Preparing the data


What do we need ?

To design a new animal DNA metabarcode we download from the NCBI the following data

  • The complete set of whole mitochondrial genomes
  • The NCBI taxonomy

We need also:


Downloading the mitochondrial genomes

We can use an internet browser and clic 6,000 times on each genome

or run the following command lines

mkdir mitochondria
cd mitochondria
wget 'ftp://ftp.ncbi.nlm.nih.gov/genomes/MITOCHONDRIA/Metazoa/*.gbk'
cd ..

The mitochondria directory contains now about 5000 files


Downloading the complete taxonomy

wget 'ftp://ftp.ncbi.nlm.nih.gov://pub/taxonomy/taxdump.tar.gz'

The NCBI taxonomy contains all the relationship between taxa. Each taxon is identified by a unique numerical id: taxid


Extracting the taxonomy

Taxonomy is downloaded as a compacted archive containing several text files.

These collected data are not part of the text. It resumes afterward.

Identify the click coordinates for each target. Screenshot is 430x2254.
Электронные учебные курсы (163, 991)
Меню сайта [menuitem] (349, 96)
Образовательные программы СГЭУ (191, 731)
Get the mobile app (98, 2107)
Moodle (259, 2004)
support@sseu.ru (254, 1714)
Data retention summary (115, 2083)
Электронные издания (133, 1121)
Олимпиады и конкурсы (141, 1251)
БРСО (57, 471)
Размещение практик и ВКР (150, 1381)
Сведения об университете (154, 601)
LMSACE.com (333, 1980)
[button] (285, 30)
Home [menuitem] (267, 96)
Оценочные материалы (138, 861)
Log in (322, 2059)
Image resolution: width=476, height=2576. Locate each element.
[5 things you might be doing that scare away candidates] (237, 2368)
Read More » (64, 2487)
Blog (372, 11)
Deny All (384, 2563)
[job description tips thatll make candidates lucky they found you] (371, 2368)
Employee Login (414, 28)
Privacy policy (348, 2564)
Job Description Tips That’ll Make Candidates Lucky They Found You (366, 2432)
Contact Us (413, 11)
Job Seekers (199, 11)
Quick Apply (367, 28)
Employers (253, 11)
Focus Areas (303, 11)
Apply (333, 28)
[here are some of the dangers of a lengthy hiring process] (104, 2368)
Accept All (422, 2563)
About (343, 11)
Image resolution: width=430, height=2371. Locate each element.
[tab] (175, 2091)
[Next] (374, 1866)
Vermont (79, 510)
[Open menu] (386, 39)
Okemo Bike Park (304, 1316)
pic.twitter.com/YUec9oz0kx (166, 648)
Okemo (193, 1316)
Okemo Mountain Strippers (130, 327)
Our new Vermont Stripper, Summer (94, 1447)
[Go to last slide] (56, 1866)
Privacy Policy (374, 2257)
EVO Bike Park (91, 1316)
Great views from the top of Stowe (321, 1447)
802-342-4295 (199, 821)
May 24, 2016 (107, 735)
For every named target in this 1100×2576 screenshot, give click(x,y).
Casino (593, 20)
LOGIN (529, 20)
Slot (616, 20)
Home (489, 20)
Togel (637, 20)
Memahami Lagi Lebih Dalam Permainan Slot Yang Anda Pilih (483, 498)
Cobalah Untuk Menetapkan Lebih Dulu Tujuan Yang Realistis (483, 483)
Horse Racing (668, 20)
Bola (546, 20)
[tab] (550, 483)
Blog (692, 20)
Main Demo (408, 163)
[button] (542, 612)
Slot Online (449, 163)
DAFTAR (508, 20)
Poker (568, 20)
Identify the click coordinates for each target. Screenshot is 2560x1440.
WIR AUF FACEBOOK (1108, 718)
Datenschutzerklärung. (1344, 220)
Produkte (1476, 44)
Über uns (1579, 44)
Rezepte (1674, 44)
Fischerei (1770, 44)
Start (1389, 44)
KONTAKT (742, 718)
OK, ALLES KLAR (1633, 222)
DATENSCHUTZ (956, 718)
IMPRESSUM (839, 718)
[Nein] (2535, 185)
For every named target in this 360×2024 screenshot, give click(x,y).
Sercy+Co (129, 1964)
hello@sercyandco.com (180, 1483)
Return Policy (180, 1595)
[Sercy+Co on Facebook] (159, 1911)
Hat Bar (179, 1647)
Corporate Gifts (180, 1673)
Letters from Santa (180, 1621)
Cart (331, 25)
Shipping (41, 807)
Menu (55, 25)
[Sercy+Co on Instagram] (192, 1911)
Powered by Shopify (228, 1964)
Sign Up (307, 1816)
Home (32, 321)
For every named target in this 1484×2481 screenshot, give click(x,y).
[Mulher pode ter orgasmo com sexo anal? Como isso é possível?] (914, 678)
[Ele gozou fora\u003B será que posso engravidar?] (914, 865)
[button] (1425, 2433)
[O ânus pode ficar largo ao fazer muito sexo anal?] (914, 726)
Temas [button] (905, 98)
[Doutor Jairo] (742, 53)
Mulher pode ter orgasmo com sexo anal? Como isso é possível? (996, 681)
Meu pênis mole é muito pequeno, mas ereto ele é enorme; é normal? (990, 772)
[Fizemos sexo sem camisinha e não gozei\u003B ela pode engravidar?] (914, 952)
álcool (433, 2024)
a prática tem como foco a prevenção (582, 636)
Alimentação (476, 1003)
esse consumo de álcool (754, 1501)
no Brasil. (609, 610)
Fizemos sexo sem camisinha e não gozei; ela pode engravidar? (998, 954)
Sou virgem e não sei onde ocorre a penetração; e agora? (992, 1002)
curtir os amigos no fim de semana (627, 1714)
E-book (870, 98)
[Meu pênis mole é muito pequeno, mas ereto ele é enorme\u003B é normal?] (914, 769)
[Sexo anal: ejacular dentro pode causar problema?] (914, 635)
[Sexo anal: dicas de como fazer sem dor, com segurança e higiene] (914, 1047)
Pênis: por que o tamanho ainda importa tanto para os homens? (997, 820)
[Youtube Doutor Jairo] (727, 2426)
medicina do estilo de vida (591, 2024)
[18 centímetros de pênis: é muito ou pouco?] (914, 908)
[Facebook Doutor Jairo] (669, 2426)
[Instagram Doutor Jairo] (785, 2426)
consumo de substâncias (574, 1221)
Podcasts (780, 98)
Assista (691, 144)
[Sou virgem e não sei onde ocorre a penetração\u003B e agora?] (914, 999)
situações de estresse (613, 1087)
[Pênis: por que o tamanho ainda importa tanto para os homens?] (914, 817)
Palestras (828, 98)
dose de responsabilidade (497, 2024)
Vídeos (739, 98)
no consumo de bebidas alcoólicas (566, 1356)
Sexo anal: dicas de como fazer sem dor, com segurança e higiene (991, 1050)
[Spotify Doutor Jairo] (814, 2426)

We have to reformat it according to the OBITools format.

mkdir ncbi20150518
cd ncbi20150518/
tar xf ../taxdump.tar
cd ..

file: nodes.dmp

1  |  1  |  no rank |       |   8   |   0   | ...
2   |   131567  |   superkingdom    |       |   0   |   0   |
6   |   335928  |   genus   |       |   0   |   1   |
7   |   6   |   species |   AC  |   0   |   1   |
9   |   32199   |   species |   BA  |   0   |
10  |   135621  |   genus   |       |   0   |
11  |   1707    |   species |   CG  |   0   |   1   |
13  |   203488  |   genus   |       |   0   |   1   |
14  |   13  |   species |   DT  |   0   |   1   |

file: names.dmp

1   |   root    |       |   scientific name |
2   |   Bacteria    |   Bacteria <prokaryote>   |   scientific name |
2   |   Monera  |   Monera <Bacteria>   |   in-part |
2   |   Procaryotae |   Procaryotae <Bacteria>  |   in-part |
2   |   Prokaryota  |   Prokaryota <Bacteria>   |   in-part |
2   |   Prokaryotae |   Prokaryotae <Bacteria>  |   in-part |
2   |   bacteria    |   bacteria <blast2>   |   blast name  |
2   |   eubacteria  |       |   genbank common name |
2   |   prokaryote  |   prokaryote <Bacteria>   |   in-part |
...
10  |   Cellvibrio  |       |   scientific name |
11  |   [Cellvibrio] gilvus |       |   scientific name |
13  |   Dictyoglomus    |       |   scientific name |
14  |   Dictyoglomus thermophilum   |       |   scientific name |

Formating the taxonomy for OBITools

obitaxonomy -t ncbi20150518 -d ncbi20150518
> ls
mitochondria      ncbi20150518.rdx
ncbi20150518      ncbi20150518.tdx
ncbi20150518.adx  taxdump.tar.gz
ncbi20150518.ndx

The four files ncbi20150518.adx, ncbi20150518.ndx, ncbi20150518.rdx, ncbi20150518.tdx constitue the reformated taxonomy.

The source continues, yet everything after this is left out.